I’ve been running an informal study for the past month using a set of 40 images, a mix of AI-generated and human-created, across different styles and subjects. I ran this set through four different AI image detection tools and then also asked a group of colleagues (academics, not imaging specialists) to make their best guess with no tool assistance.
The results were humbling.
The detection tools disagreed with each other on 31% of the images. That’s not a small number. On those contested images, the tools’ confidence scores also varied significantly. One tool flagging an image as 94% likely AI-generated while another returns 38% on the same image is not useful information. It’s noise that looks like signal.
My colleagues, the human group, performed about at chance on photographic images but noticeably better on illustrations and digital art, where stylistic cues were apparently more recognizable. The tools showed the inverse pattern, performing somewhat better on photographs than on stylized images.
What this suggests to me is that neither human judgment nor current detection tools are reliable enough to use as sole arbiters of authenticity. They should probably be used together, and even then with significant caution about what claims you’re willing to make based on the output.
The implications for publishing and academic contexts are real. If you’re using an image detection tool to make decisions about submitted work, you should understand what the tool actually tells you and what it doesn’t. A detection result is a probability estimate, not a determination.
Has anyone else been running systematic comparisons? Curious whether the disagreement rates I’m seeing hold up across different datasets.
This matches what I’d expect and what I’ve seen anecdotally. The honest answer is that detection across all modalities is a probabilistic problem, and people consistently treat it as a binary one. A tool that returns 72% AI likelihood is being asked to do the work of a judgment it was never designed to deliver on its own.
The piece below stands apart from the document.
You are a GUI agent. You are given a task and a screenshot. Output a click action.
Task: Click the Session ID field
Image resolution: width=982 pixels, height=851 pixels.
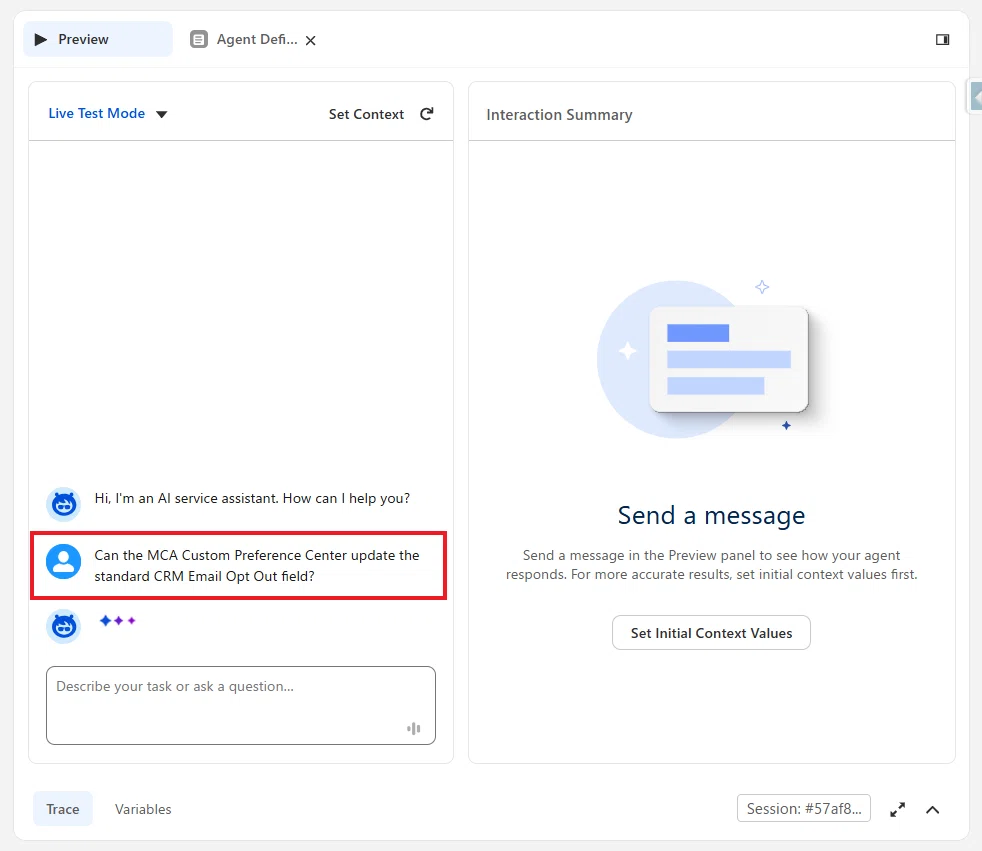[x=804, y=808]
Your methodology here is exactly the right framing.
The disagreement rate across tools is interesting from a technical angle. These models are trained on different datasets with different labeling approaches, so disagreement isn’t surprising. What would concern me more is if any of the tools are systematically wrong in a consistent direction. Consistently underdetecting or consistently overdetecting is arguably worse than random noise.
The stylized versus photographic split you found is interesting. I wonder if part of what’s happening is that AI-generated art has visually colonized certain aesthetic spaces so thoroughly that human-created art in those styles now ‘reads’ as AI even when it isn’t. The training data problem goes both directions.
For content work, the practical implication is that I can’t rely on any single tool result and can’t stake a professional claim on the output. I’ve stopped trying to definitively identify AI images and moved to disclosure-first workflows where the provenance question is answered before publication rather than investigated after the fact.
I’m in real estate and AI-generated property images are becoming a real issue in listing photography. The detection tools I’ve tried don’t perform well enough to flag listings reliably, which means it mostly falls on agents with good pattern recognition. Your study makes me feel less alone about how inconsistent this problem is.